[quote ollyollyoxenfree]@Beachcomber
But shouldn't we be annoyed at the vaccine manufacturers who promised us 95% efficacy but have failed to deliver
There's a lot of misunderstanding here - nothing was "promised", the numbers quoted was the efficacy produced from statisical analysis of the clinical trials. The manscripts are available so you can follow exactly how these numbers were derived.
Efficacy was been reduced due a rapidly mutating virus - the further it's genomic sequence gets from the original Wuhan variant, the lower the efficacy will be. A new 'flu vaccine is designed each year on exactly the same principle.
If the vaccines were as good as the (rushed) clinical trials said they were)
'Rushed' implies steps were missing or corners cut - this was not the case. Trials were able to be completed so quickly by some stages running parallel and not worrying about waste, and having no lags due to funding barriers. See above for comment on "good".
If the vaccines were as safe and beneficial as the (rushed) clinical trials said they were
See above for comment on "rushed" and also "beneficial".
Regarding safety - again I think there's a lot of misunderstanding here. It is impossible to detect very rare side effects in a clinical trial - for whatever intervention you're looking at. A trial is by it's very nature statistically underpowered to detect something that only occurs in 1/100,000 cases (or whatever).[/quote]
I like your positivity @ollyollyoxenfree
However everyone knows that the covid vaccines were rushed. Of course they were. There was a scary pandemic going on and people did the best they could to come up with a quick solution by manufacturing vaccines within less than a year that would normally take several years to test and develop.

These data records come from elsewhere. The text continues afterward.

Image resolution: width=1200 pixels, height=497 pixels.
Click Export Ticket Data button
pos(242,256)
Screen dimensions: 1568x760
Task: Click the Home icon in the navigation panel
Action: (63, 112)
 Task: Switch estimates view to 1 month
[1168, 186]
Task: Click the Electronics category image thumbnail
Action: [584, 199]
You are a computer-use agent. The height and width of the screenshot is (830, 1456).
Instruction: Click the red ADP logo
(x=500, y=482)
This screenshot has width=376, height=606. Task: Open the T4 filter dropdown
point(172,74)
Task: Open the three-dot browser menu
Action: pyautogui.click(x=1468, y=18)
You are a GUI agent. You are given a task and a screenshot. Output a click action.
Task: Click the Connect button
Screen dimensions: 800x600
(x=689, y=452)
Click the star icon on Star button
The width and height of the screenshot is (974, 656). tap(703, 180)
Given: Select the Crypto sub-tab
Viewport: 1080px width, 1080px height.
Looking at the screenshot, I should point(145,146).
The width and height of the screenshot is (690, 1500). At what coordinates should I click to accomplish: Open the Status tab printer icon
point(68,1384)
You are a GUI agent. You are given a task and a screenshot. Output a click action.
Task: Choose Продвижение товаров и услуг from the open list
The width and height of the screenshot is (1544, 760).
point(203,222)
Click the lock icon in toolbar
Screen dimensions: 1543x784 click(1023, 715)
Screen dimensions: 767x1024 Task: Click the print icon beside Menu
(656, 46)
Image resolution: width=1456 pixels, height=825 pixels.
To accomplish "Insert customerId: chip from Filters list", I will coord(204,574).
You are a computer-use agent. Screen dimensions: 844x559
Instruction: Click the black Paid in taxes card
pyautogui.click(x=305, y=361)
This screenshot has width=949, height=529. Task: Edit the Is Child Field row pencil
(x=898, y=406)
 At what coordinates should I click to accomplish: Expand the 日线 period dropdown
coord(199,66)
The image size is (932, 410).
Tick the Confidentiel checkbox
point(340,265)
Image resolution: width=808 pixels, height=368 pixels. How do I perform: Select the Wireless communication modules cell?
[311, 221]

And I don't have a problem with that. Quite the opposite - I take my hat off to the people who worked hard to find an emergency solution to an emergency situation.
What I have a problem with is how the goalposts keep changing (doses, boosters, efficacy, transmission, age groups, waning) and how it seems to be taboo to point out the following about the covid19 vaccine program;
a) it is experimental (of course - new virus, new vaccine, new pandemic, new mutations. No shame in admitting that we don't have a crystal ball).
b) it should constantly be monitored and reassessed and modified according to the emerging data and evolution of the situation.
c) vaccines are made by for profit private companies who are not impartial.
d) a vaccine program is a vaccine program. It is not the be all and end all of public health policy.
I don't think I have been mislead by my understanding of vaccination and what vaccine programs can achieve. I think the vaccines are not the way out of a pandemic situation and the sooner we admit that the better. For all of us.